A limitation was that ethnicity and cultural backgrounds, which may influence help-seeking behaviours, were not captured as part of the survey. Another limitation was potential selection bias because one-third of the sample thought they may have a fertility issue and another third had a diagnosed fertility problem.

Conclusion

While men in this study understand male fertility issues are common and are as likely to contribute to a couple's fertility problems as female problems, overall, they feel the issue of male fertility is hidden from the general public, and this contributes to the stigma associated with MFI. They feel multiple support opportunities are helpful, from both their healthcare team and social circle; younger men have a marked preference for accessing support online. Finally, this sample have a good awareness of lifestyle behaviours that could affect their fertility.

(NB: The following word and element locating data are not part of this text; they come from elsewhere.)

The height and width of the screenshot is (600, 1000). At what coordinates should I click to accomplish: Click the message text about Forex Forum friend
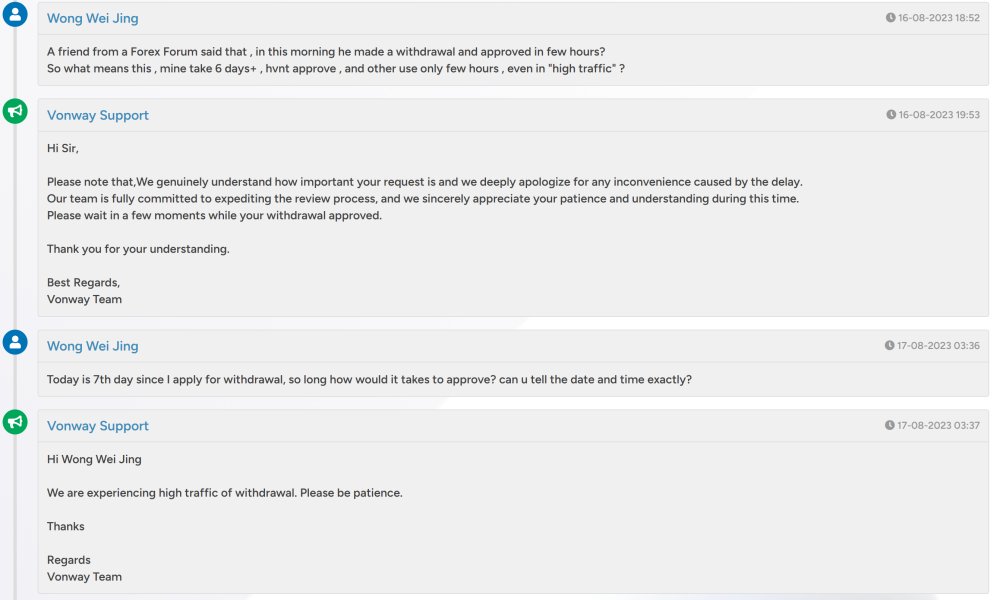coord(335,60)
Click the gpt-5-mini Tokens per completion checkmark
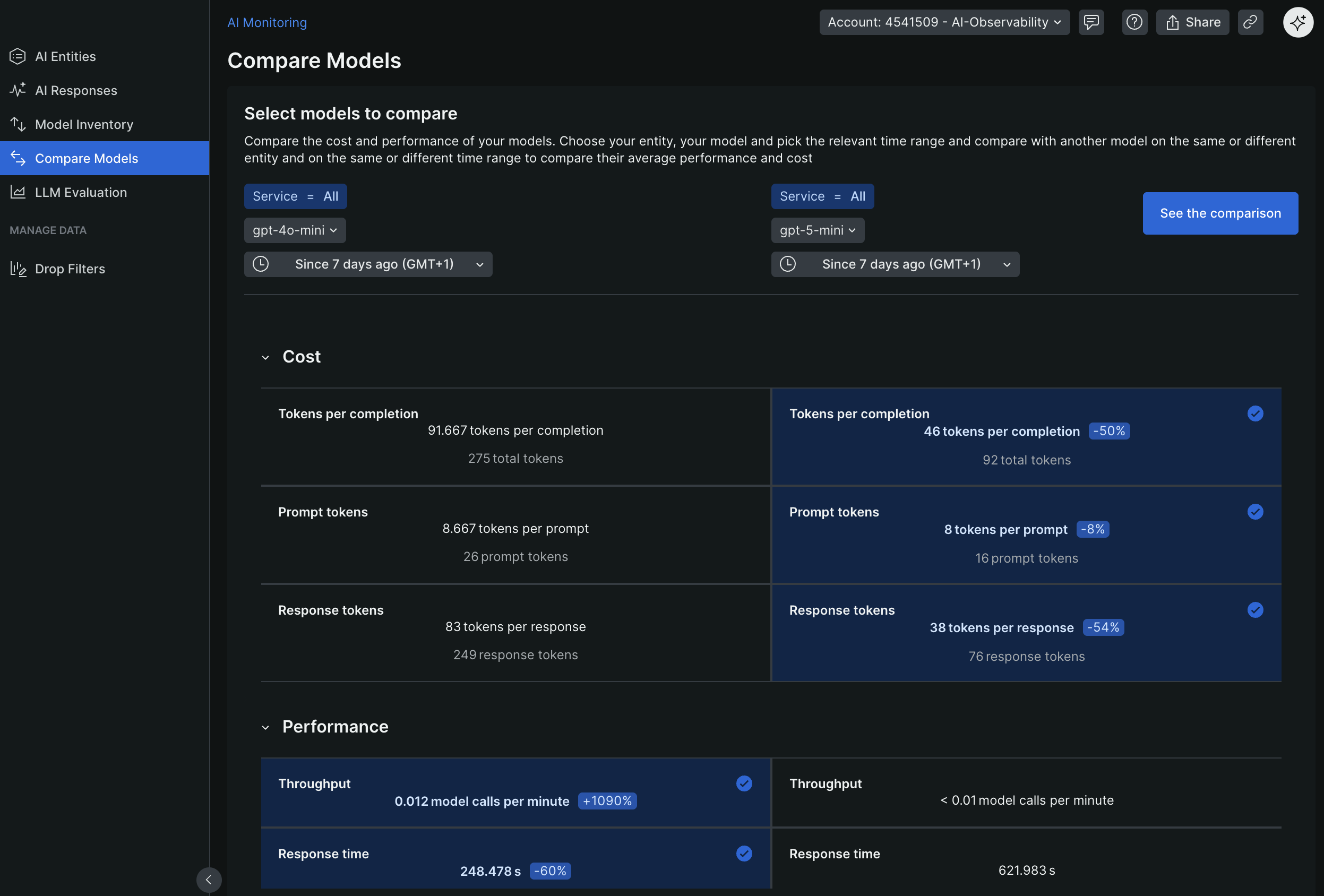The height and width of the screenshot is (896, 1324). tap(1254, 413)
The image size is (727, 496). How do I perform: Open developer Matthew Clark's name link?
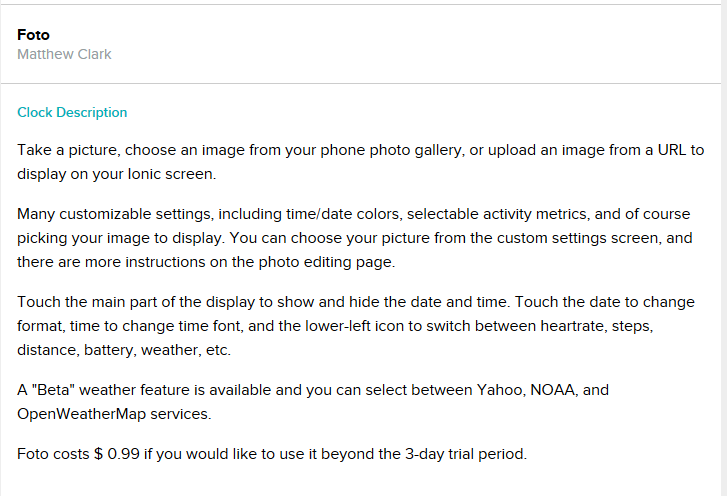pos(64,54)
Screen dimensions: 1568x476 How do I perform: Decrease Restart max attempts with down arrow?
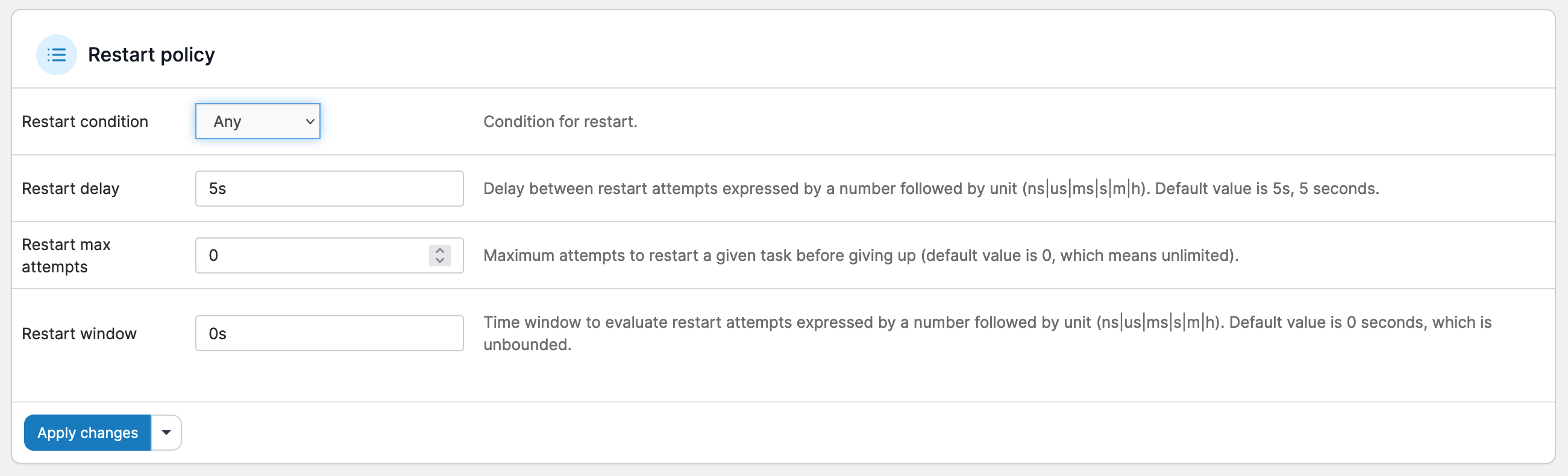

This is an opportune time for healthcare team members and nurses in particular to influence public perceptions about MFI. Public campaigns that increase health literacy could, by advocating lifestyle interventions, improve fertility in the short term and chronic illness in the long term. For example, the Fertility Education Initiative was developed by a group of UK stakeholders who have developed tools and information aimed at children, adults, teachers, parents and healthcare professionals, with the goal of improving knowledge of fertility and reproductive health (Harper et al, 2017). Increasing public awareness can reduce some of the stigma associated with MFI. If stigma is reduced, men may be more willing to share their journey and seek the support they very much need during this complex time.

KEY POINTS

  • Male-factor infertility is common but stigmatised. Men feel male infertility is not discussed by the public as much as female infertility
  • Lifestyle issues affecting male fertility are not well understood
  • Men with infertility problems desire more support, including online, from health professionals and through peer support
  • Public health professionals can offer programmes to reduce stigma and help increase public knowledge about infertility
  • Practitioners are well placed to provide more emotional support to men with infertility problems

CPD reflective questions

  • How would you describe the understanding of male-factor infertility among the general public? Could this be improved in your setting?
  • What patient teaching would you include in your care of men about lifestyle choices that may improve fertility?
  • Considering the stigma men often feel about infertility, how does your clinical team meet the emotional and educational needs of men during family building?